__EXERCISE BRIEF__. Nothing but an exact reproduction of the records, pictures excluded, should be returned.
=== Section Start ===
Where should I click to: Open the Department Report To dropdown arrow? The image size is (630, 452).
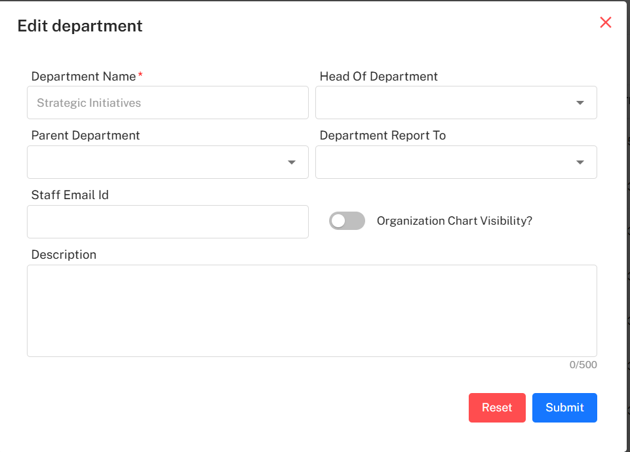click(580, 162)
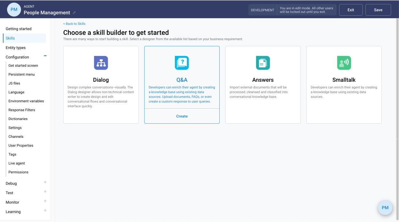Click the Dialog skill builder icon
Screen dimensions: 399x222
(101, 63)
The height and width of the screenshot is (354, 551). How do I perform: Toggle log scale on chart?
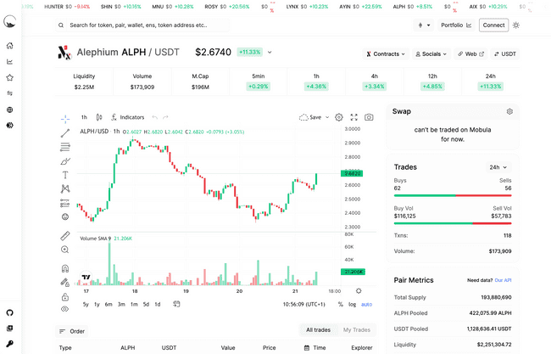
=== Section End ===
__REPLY__.
Where should I click to: Open the Department Report To dropdown arrow? The image size is (630, 452).
click(580, 162)
Click the Dialog skill builder icon
Screen dimensions: 399x222
(101, 63)
The height and width of the screenshot is (354, 551). How do I perform: Toggle log scale on chart?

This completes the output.